• TO BE DONE: Recast all of the material below as a numbered list with one line per item, leaving out the blank lines.

— Start RECORDS FOR THIS TASK —

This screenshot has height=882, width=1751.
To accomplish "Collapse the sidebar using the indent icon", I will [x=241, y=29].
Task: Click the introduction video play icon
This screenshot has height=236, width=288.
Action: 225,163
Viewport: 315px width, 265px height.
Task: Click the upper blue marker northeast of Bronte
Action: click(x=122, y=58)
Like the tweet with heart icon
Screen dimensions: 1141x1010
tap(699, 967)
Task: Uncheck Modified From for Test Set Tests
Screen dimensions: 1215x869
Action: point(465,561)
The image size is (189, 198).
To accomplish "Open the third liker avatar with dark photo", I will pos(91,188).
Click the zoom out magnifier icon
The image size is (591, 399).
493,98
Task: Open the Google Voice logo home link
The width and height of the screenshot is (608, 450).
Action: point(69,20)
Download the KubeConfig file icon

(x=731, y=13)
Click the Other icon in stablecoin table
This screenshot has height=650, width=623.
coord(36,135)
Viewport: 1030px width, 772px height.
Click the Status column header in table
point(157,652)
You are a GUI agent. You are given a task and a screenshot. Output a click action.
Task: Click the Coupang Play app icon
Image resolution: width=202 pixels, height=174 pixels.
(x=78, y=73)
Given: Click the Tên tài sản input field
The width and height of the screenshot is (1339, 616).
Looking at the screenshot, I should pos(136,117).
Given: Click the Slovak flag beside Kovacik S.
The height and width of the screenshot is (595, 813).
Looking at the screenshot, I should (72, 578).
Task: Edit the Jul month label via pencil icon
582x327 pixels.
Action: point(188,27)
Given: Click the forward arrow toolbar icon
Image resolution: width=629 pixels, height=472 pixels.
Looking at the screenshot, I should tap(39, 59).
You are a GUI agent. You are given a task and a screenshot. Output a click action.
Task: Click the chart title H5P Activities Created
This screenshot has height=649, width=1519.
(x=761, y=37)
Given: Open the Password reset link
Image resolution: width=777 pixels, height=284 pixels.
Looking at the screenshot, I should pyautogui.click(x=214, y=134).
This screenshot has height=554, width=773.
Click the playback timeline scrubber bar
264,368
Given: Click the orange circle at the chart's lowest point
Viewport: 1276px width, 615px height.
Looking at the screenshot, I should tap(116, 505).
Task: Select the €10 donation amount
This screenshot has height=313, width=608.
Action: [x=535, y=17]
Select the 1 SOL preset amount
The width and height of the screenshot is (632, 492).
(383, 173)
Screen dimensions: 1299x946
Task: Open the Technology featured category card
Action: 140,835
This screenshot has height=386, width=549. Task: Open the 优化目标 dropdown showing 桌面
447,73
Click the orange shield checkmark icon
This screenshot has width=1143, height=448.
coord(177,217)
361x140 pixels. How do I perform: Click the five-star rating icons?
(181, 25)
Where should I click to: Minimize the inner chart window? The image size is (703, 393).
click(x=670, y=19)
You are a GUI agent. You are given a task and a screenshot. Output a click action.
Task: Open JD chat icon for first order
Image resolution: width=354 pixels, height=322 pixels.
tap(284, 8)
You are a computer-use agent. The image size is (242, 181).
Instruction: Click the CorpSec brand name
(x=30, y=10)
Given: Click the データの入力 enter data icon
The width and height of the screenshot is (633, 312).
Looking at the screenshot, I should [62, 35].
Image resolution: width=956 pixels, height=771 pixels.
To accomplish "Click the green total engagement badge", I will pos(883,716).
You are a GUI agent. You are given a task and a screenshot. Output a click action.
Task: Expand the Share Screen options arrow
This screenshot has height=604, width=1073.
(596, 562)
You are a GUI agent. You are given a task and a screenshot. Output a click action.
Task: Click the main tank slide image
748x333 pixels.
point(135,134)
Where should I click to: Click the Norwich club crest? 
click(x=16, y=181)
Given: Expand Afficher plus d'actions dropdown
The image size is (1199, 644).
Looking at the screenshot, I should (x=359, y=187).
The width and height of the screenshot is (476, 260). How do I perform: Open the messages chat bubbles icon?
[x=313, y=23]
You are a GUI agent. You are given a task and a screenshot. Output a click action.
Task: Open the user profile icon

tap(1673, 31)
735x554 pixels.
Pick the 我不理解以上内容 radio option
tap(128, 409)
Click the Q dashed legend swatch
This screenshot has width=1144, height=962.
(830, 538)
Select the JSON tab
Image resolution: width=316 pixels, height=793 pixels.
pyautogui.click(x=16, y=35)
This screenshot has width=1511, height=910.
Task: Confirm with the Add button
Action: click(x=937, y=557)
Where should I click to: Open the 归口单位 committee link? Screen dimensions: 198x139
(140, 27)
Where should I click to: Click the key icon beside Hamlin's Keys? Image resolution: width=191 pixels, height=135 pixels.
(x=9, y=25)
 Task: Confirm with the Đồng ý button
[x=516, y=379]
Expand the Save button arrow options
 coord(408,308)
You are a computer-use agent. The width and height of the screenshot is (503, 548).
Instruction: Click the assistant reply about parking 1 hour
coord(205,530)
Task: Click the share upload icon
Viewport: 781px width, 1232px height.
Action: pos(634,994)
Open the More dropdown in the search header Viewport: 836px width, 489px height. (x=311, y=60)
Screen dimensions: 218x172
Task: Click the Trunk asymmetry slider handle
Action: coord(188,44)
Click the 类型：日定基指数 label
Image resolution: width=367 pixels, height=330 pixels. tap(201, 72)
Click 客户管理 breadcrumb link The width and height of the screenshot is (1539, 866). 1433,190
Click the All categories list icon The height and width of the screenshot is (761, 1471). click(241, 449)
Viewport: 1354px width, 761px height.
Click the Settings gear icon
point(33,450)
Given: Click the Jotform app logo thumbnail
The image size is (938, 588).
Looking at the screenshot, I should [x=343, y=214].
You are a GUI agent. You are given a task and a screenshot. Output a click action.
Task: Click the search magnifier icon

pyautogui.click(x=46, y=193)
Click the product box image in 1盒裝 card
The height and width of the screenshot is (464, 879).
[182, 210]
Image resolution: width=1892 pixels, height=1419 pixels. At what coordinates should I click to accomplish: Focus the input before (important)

— End RECORDS FOR THIS TASK —

• COMPLETED TASK:
1. This screenshot has height=882, width=1751.
2. To accomplish "Collapse the sidebar using the indent icon", I will [x=241, y=29].
3. Task: Click the introduction video play icon
4. This screenshot has height=236, width=288.
5. Action: 225,163
6. Viewport: 315px width, 265px height.
7. Task: Click the upper blue marker northeast of Bronte
8. Action: click(x=122, y=58)
9. Like the tweet with heart icon
10. Screen dimensions: 1141x1010
11. tap(699, 967)
12. Task: Uncheck Modified From for Test Set Tests
13. Screen dimensions: 1215x869
14. Action: point(465,561)
15. The image size is (189, 198).
16. To accomplish "Open the third liker avatar with dark photo", I will pos(91,188).
17. Click the zoom out magnifier icon
18. The image size is (591, 399).
19. 493,98
20. Task: Open the Google Voice logo home link
21. The width and height of the screenshot is (608, 450).
22. Action: point(69,20)
23. Download the KubeConfig file icon
24. (x=731, y=13)
25. Click the Other icon in stablecoin table
26. This screenshot has height=650, width=623.
27. coord(36,135)
28. Viewport: 1030px width, 772px height.
29. Click the Status column header in table
30. point(157,652)
31. You are a GUI agent. You are given a task and a screenshot. Output a click action.
32. Task: Click the Coupang Play app icon
33. Image resolution: width=202 pixels, height=174 pixels.
34. (x=78, y=73)
35. Given: Click the Tên tài sản input field
36. The width and height of the screenshot is (1339, 616).
37. Looking at the screenshot, I should pos(136,117).
38. Given: Click the Slovak flag beside Kovacik S.
39. The height and width of the screenshot is (595, 813).
40. Looking at the screenshot, I should (72, 578).
41. Task: Edit the Jul month label via pencil icon
42. 582x327 pixels.
43. Action: point(188,27)
44. Given: Click the forward arrow toolbar icon
45. Image resolution: width=629 pixels, height=472 pixels.
46. Looking at the screenshot, I should tap(39, 59).
47. You are a GUI agent. You are given a task and a screenshot. Output a click action.
48. Task: Click the chart title H5P Activities Created
49. This screenshot has height=649, width=1519.
50. (x=761, y=37)
51. Given: Open the Password reset link
52. Image resolution: width=777 pixels, height=284 pixels.
53. Looking at the screenshot, I should pyautogui.click(x=214, y=134).
54. This screenshot has height=554, width=773.
55. Click the playback timeline scrubber bar
56. 264,368
57. Given: Click the orange circle at the chart's lowest point
58. Viewport: 1276px width, 615px height.
59. Looking at the screenshot, I should tap(116, 505).
60. Task: Select the €10 donation amount
61. This screenshot has height=313, width=608.
62. Action: [x=535, y=17]
63. Select the 1 SOL preset amount
64. The width and height of the screenshot is (632, 492).
65. (383, 173)
66. Screen dimensions: 1299x946
67. Task: Open the Technology featured category card
68. Action: 140,835
69. This screenshot has height=386, width=549. Task: Open the 优化目标 dropdown showing 桌面
70. 447,73
71. Click the orange shield checkmark icon
72. This screenshot has width=1143, height=448.
73. coord(177,217)
74. 361x140 pixels. How do I perform: Click the five-star rating icons?
75. (181, 25)
76. Where should I click to: Minimize the inner chart window? The image size is (703, 393).
77. click(x=670, y=19)
78. You are a GUI agent. You are given a task and a screenshot. Output a click action.
79. Task: Open JD chat icon for first order
80. Image resolution: width=354 pixels, height=322 pixels.
81. tap(284, 8)
82. You are a computer-use agent. The image size is (242, 181).
83. Instruction: Click the CorpSec brand name
84. (x=30, y=10)
85. Given: Click the データの入力 enter data icon
86. The width and height of the screenshot is (633, 312).
87. Looking at the screenshot, I should [62, 35].
88. Image resolution: width=956 pixels, height=771 pixels.
89. To accomplish "Click the green total engagement badge", I will pos(883,716).
90. You are a GUI agent. You are given a task and a screenshot. Output a click action.
91. Task: Expand the Share Screen options arrow
92. This screenshot has height=604, width=1073.
93. (596, 562)
94. You are a GUI agent. You are given a task and a screenshot. Output a click action.
95. Task: Click the main tank slide image
96. 748x333 pixels.
97. point(135,134)
98. Where should I click to: Click the Norwich club crest? 
99. click(x=16, y=181)
100. Given: Expand Afficher plus d'actions dropdown
101. The image size is (1199, 644).
102. Looking at the screenshot, I should (x=359, y=187).
103. The width and height of the screenshot is (476, 260). How do I perform: Open the messages chat bubbles icon?
104. [x=313, y=23]
105. You are a GUI agent. You are given a task and a screenshot. Output a click action.
106. Task: Open the user profile icon
107. tap(1673, 31)
108. 735x554 pixels.
109. Pick the 我不理解以上内容 radio option
110. tap(128, 409)
111. Click the Q dashed legend swatch
112. This screenshot has width=1144, height=962.
113. (830, 538)
114. Select the JSON tab
115. Image resolution: width=316 pixels, height=793 pixels.
116. pyautogui.click(x=16, y=35)
117. This screenshot has width=1511, height=910.
118. Task: Confirm with the Add button
119. Action: click(x=937, y=557)
120. Where should I click to: Open the 归口单位 committee link? Screen dimensions: 198x139
121. (140, 27)
122. Where should I click to: Click the key icon beside Hamlin's Keys? Image resolution: width=191 pixels, height=135 pixels.
123. (x=9, y=25)
124.  Task: Confirm with the Đồng ý button
125. [x=516, y=379]
126. Expand the Save button arrow options
127.  coord(408,308)
128. You are a computer-use agent. The width and height of the screenshot is (503, 548).
129. Instruction: Click the assistant reply about parking 1 hour
130. coord(205,530)
131. Task: Click the share upload icon
132. Viewport: 781px width, 1232px height.
133. Action: pos(634,994)
134. Open the More dropdown in the search header Viewport: 836px width, 489px height. (x=311, y=60)
135. Screen dimensions: 218x172
136. Task: Click the Trunk asymmetry slider handle
137. Action: coord(188,44)
138. Click the 类型：日定基指数 label
139. Image resolution: width=367 pixels, height=330 pixels. tap(201, 72)
140. Click 客户管理 breadcrumb link The width and height of the screenshot is (1539, 866). 1433,190
141. Click the All categories list icon The height and width of the screenshot is (761, 1471). click(241, 449)
142. Viewport: 1354px width, 761px height.
143. Click the Settings gear icon
144. point(33,450)
145. Given: Click the Jotform app logo thumbnail
146. The image size is (938, 588).
147. Looking at the screenshot, I should [x=343, y=214].
148. You are a GUI agent. You are given a task and a screenshot. Output a click action.
149. Task: Click the search magnifier icon
150. pyautogui.click(x=46, y=193)
151. Click the product box image in 1盒裝 card
152. The height and width of the screenshot is (464, 879).
153. [182, 210]
154. Image resolution: width=1892 pixels, height=1419 pixels. At what coordinates should I click to accomplish: Focus the input before (important)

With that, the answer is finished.